A strike of any size on Venezuelan territory would undermine U.S. cooperation with other Latin American countries, argue some international security experts. Others, including Trump officials from his first administration like former National Security Advisor John Bolton, see an opportunity for the president to remove Maduro and help a democratic opposition faction take power. But doing so under the guise of a defensive operation is not the way to succeed, he argued.
“The Venezuelan people have every reason to overthrow Nicolás Maduro’s repressive, corrupt, failing regime. The pervasive presence and influence of Russia, Cuba, China and Iran in Venezuela add compelling national security reasons for the United States and other Western hemisphere neighbors to help. Maduro’s dictatorship has no redeeming social value,” Bolton wrote in an opinion piece published by the Washington Post last week.
“Having previously tried and failed to oust Maduro, we owe it to ourselves and Venezuela’s people not to fail again,” Bolton wrote. “If Trump had a record of coherent strategic thinking rather than personal aggrandizement, we might have grounds for optimism. But his propensity to act precipitously, to change his mind and to give inadequate attention to the consequences of his actions all augur poorly.”
Other conservatives, along with the vast majority of more liberal analysts, question whether the Trump administration is on solid legal ground if it invades Venezuela on the pretext of defending against a narco-terrorist assault on the United States.

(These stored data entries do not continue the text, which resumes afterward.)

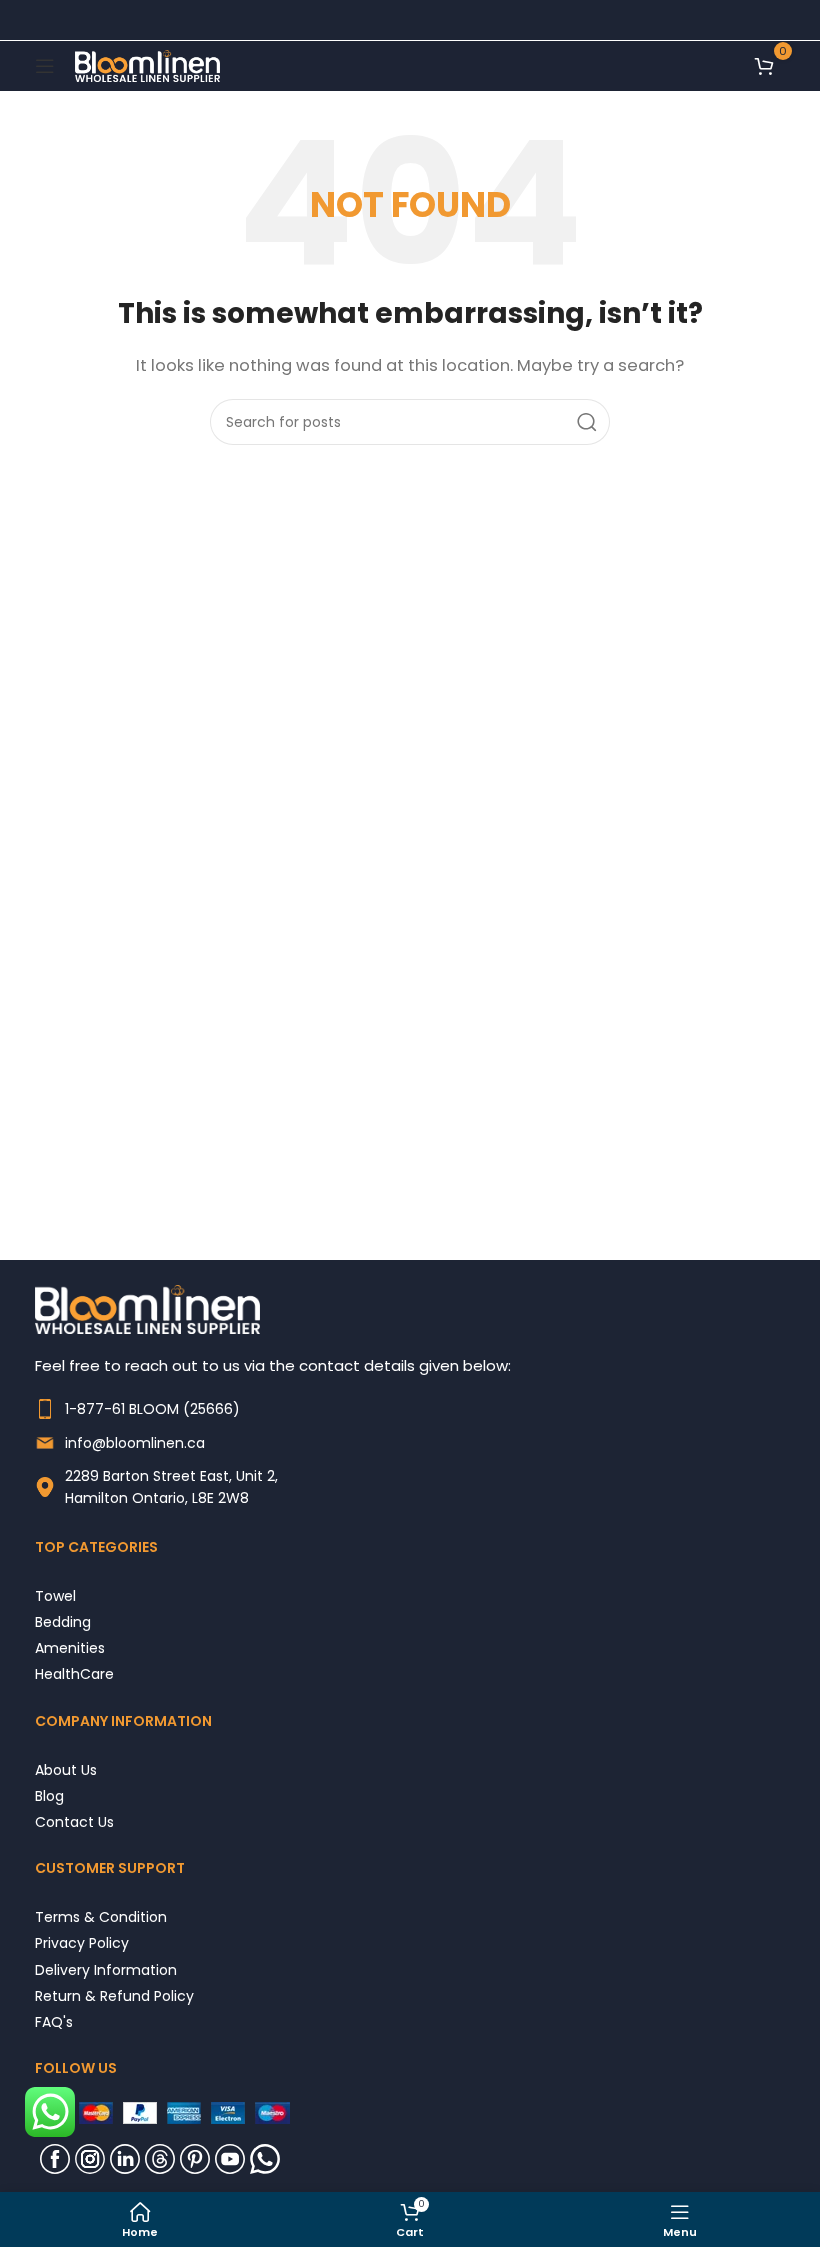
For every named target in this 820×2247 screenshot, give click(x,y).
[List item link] (410, 1409)
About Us (66, 1769)
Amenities (70, 1647)
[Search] (587, 422)
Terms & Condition (101, 1916)
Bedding (63, 1621)
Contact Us (74, 1821)
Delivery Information (106, 1969)
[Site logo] (147, 64)
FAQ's (54, 2021)
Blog (49, 1795)
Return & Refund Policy (114, 1995)
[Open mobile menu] (45, 66)
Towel (55, 1595)
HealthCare (74, 1673)
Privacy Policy (82, 1942)
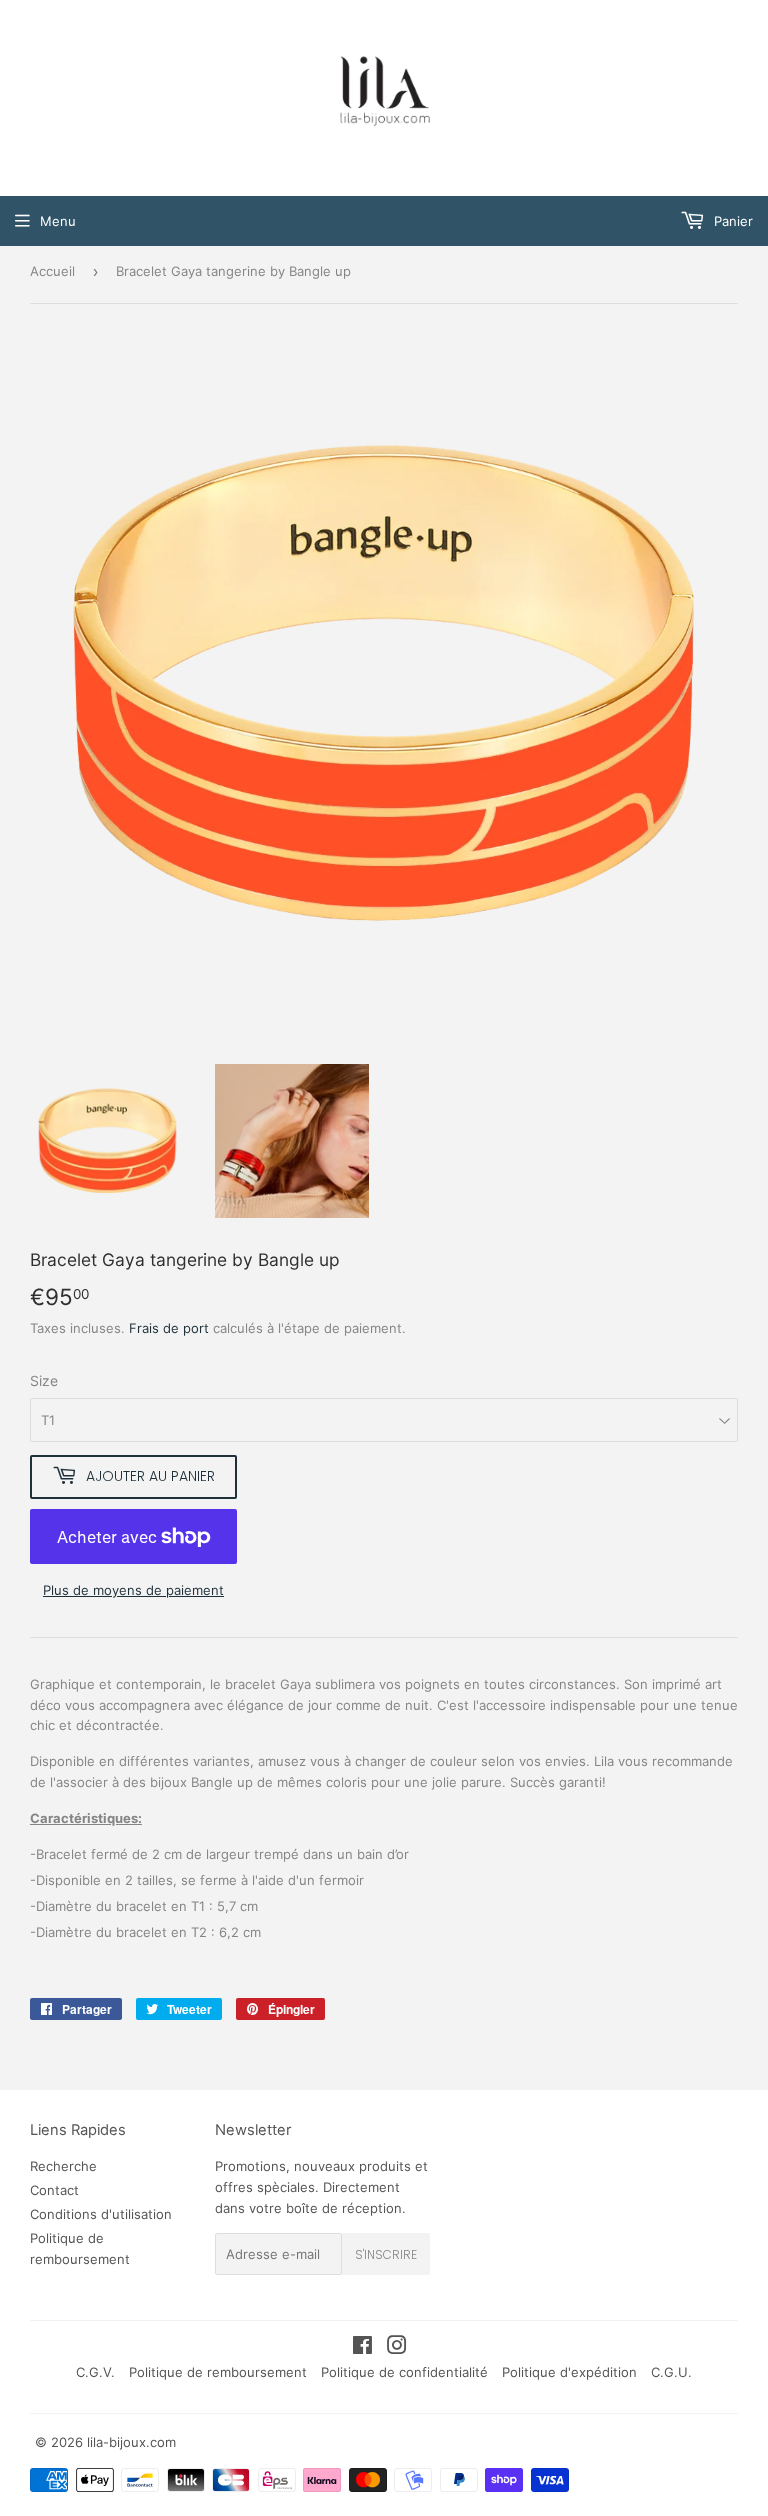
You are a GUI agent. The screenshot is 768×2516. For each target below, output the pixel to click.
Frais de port (169, 1328)
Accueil (52, 271)
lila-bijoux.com (131, 2442)
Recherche (63, 2166)
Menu (58, 221)
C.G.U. (671, 2372)
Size (44, 1380)
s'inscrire (386, 2254)
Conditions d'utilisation (101, 2214)
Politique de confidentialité (404, 2372)
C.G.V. (95, 2372)
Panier (731, 221)
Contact (54, 2190)
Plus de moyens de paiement (133, 1590)
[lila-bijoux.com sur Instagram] (397, 2348)
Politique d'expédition (569, 2372)
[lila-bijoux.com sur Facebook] (362, 2348)
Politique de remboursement (218, 2372)
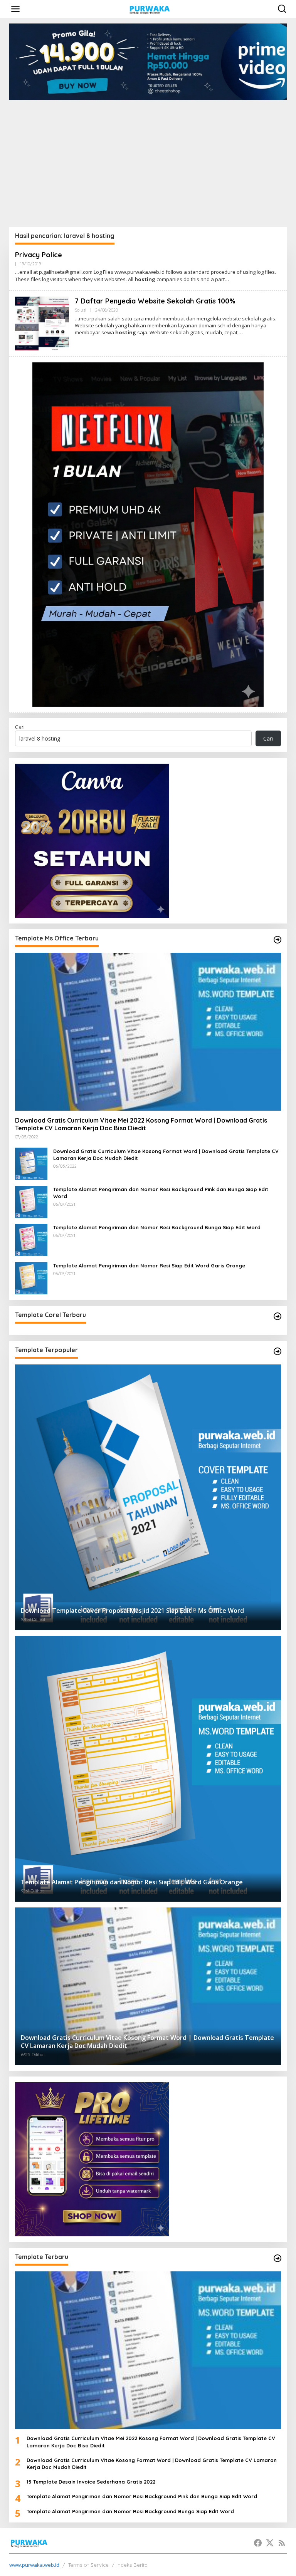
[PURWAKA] (149, 8)
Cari (20, 727)
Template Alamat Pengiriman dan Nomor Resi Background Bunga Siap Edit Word (157, 1227)
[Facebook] (258, 2543)
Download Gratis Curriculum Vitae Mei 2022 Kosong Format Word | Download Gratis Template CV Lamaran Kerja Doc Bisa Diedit (141, 1124)
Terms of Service (88, 2565)
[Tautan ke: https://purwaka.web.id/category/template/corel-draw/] (277, 1316)
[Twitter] (270, 2543)
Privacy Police (38, 254)
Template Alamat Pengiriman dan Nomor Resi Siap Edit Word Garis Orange (149, 1265)
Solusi (80, 310)
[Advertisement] (148, 157)
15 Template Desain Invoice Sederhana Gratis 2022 (91, 2482)
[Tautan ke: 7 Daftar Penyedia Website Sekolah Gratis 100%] (42, 323)
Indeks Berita (132, 2565)
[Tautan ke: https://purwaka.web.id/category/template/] (277, 1351)
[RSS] (282, 2543)
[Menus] (15, 9)
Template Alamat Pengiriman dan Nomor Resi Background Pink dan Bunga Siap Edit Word (160, 1192)
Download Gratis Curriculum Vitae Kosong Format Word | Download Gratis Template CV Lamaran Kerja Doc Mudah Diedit (166, 1154)
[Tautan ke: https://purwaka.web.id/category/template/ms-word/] (277, 939)
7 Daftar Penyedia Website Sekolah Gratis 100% (155, 301)
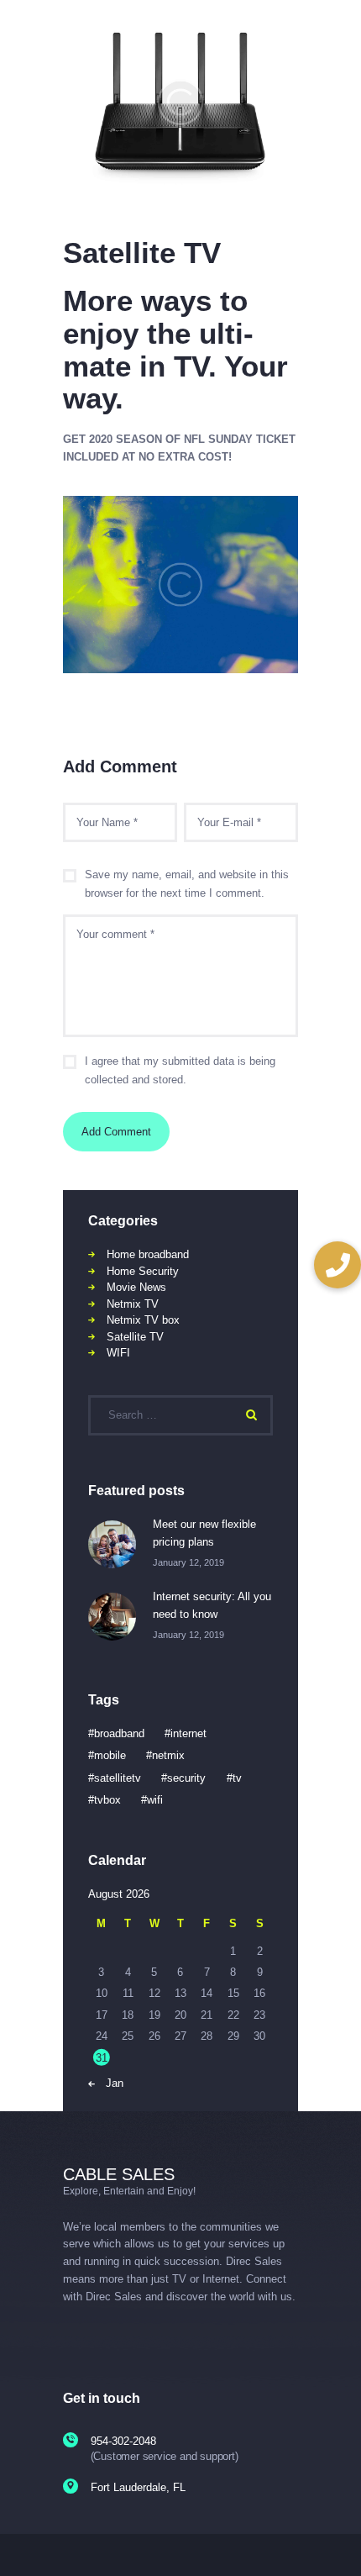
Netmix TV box (143, 1320)
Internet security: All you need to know (212, 1605)
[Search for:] (180, 1415)
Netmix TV (133, 1304)
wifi (155, 1800)
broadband (119, 1733)
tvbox (107, 1800)
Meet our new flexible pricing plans (204, 1533)
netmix (168, 1755)
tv (237, 1778)
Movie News (136, 1287)
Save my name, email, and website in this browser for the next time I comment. (187, 884)
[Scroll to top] (337, 2542)
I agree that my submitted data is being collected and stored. (180, 1071)
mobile (110, 1755)
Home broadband (148, 1254)
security (186, 1778)
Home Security (143, 1271)
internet (188, 1733)
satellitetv (117, 1778)
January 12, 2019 (188, 1562)
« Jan (110, 2083)
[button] (337, 1264)
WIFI (118, 1352)
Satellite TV (135, 1336)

John Yoo, a former assistant attorney general with the Office of Legal Counsel to the president during the George W. Bush administration, argued in a recent Washington Post opinion piece that Trump’s campaign against Venezuela blurs the distinction between crime and war. He also contends the White House “has yet to provide compelling evidence in court or to Congress that drug cartels have become arms of the Venezuelan government. That showing is needed to justify … the naval attacks in the South American seas.”
Trump’s Office of Legal Counsel drafted a classified opinion in July, before the Pentagon began destroying suspected drug-trafficking boats in international waters, that military personnel taking part in the strikes would not be exposed to future prosecution. The opinion was drafted after top Pentagon officials, including Adm. Alvin Holsey who heads of Southern Command overseeing Caribbean naval operations, urged caution in striking foreign vessels on grounds of national security, according to the Washington Post. Holsey announced his plans to retire at the end of this year after the OLC opinion.
“Harboring drug runners has never been considered a use of force under international law or an attack under international law,” Dan Maurer, a professor at Ohio Northern University and a former Army JAG told reporters on a conference call last week.
Colombian President Gustavo Petro has already called for Trump to be investigated for war crimes in connection with U.S. strikes that have killed or affected citizens of Colombia, Venezuela, Ecuador and Trinidad & Tobago.